* **What you need to do**
a. Using the NORIA project report, answer these:
(i) What reporting period does it cover?
(ii) What structures do the project's new Optimal Transport solvers exploit?
(iii) What is the Python package the project created called?
b. Please list every type of content that the NORIA project report names as a target of high-quality generation.
c. Carry on writing the NORIA project report from where it stops.

Periodic Reporting for period 4 - NORIA (Numerical Optimal tRansport for ImAging)

Reporting period: 2022-04-01 to 2023-09-30

The NORIA project is dedicated to the development of innovative computational and theoretical approaches in machine learning, with a focus on leveraging Optimal Transport (OT) theory. A key challenge in advancing the frontier of research in deep network generative models lies in the ability to statistically compare high-dimensional distributions, such as the training datasets and the synthetic data ("deep fakes") generated by these models. This capability is essential for achieving high-quality generation of images, videos, and texts, as well as for controlling potential biases during the generation process. The scaling of Optimal Transport to high-dimensional learning represents a significant area of research, as it offers the most effective means of attaining these critical objectives. In pursuit of this goal, the NORIA project has developed novel Optimal Transport solvers that exploit sparsity and low-rank structures, enabling the scalability of OT to high-dimensional problems in machine learning. On the practical side, a major accomplishment of the project is the application of these methods to advance the state of the art in single-cell genomics. Specifically, NORIA has created the Mowgli Python package, which utilizes OT for the processing and clustering of high-dimensional single-cell data.

* **Supplied data**

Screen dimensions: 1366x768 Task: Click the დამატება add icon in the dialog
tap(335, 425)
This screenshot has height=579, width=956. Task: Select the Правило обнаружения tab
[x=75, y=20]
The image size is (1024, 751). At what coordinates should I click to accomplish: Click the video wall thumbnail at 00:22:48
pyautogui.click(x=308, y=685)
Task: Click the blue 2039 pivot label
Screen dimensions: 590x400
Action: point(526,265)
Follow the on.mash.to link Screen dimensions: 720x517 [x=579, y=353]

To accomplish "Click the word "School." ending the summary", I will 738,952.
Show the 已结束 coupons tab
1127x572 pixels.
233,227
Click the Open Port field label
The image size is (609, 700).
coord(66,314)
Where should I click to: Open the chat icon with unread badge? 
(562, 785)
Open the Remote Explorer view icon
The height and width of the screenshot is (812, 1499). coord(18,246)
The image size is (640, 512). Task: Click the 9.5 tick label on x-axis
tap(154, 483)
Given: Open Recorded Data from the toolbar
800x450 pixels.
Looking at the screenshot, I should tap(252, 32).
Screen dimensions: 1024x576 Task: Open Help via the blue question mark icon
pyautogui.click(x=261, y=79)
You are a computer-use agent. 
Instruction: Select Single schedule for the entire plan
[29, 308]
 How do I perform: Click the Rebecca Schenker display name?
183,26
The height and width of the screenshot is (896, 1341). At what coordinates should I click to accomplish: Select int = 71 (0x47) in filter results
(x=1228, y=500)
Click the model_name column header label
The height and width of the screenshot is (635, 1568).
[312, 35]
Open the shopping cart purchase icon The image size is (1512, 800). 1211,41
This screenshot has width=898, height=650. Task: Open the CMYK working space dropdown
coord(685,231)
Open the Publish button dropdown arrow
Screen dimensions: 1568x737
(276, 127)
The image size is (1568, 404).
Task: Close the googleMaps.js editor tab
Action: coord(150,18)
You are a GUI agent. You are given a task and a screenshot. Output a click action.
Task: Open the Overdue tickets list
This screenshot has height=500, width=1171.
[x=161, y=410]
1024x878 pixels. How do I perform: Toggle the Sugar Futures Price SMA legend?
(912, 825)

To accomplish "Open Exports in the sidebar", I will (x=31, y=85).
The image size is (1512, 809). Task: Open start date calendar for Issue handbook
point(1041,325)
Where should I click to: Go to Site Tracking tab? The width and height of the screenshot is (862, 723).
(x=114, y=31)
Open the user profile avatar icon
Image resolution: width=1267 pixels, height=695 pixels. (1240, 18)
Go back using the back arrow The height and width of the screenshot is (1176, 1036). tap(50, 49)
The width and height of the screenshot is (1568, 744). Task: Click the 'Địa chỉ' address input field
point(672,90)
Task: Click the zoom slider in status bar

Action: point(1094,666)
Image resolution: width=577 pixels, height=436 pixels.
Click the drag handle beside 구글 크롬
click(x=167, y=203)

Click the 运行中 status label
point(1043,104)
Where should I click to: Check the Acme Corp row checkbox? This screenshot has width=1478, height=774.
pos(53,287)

* **Responses for each task**
a.
(i) 2022-04-01 to 2023-09-30
(ii) Sparsity and low-rank structures
(iii) Mowgli

b. Images, videos, texts

c.
The first phase of the NORIA project has developed stochastic methods to scale optimal transport to high-dimensional learning. This corresponds to improving existing methods by orders of magnitude, aiming to leverage GPU computational architectures and enhance statistical efficiency in high dimensions. The two core ideas developed by the team to achieve these goals are: (i) utilizing entropic regularization of optimal transport problems, and (ii) introducing online stochastic optimization methods capable of handling streams of samples. In the second phase, these methods were extended to incorporate key features of large-scale real datasets, particularly focusing on sparsity and low-rank structures. During the final phase, NORIA expanded these methods to address more complex non-convex OT problems, such as Gromov-Wasserstein. Additionally, the project adapted and extended these techniques to suit single-cell genomics problems. This culminated in the release of the open-source Python package Mowgli, which surpasses the state-of-the-art for the analysis of single-cell data.
Our main theoretical findings include the first tractable approach to computing optimal transport distances in high dimension. We have obtained sharp quantitative estimates both in term of computational time and sample complexity. Our main numerical contributions correspond to new ways to represent transportation plans, using kernel expansions of the associated potentials. These two classes of results work hand in hand, and are implemented in efficient Python numerical codes, which can be used in conjunction with deep learning pipelines to train generative models.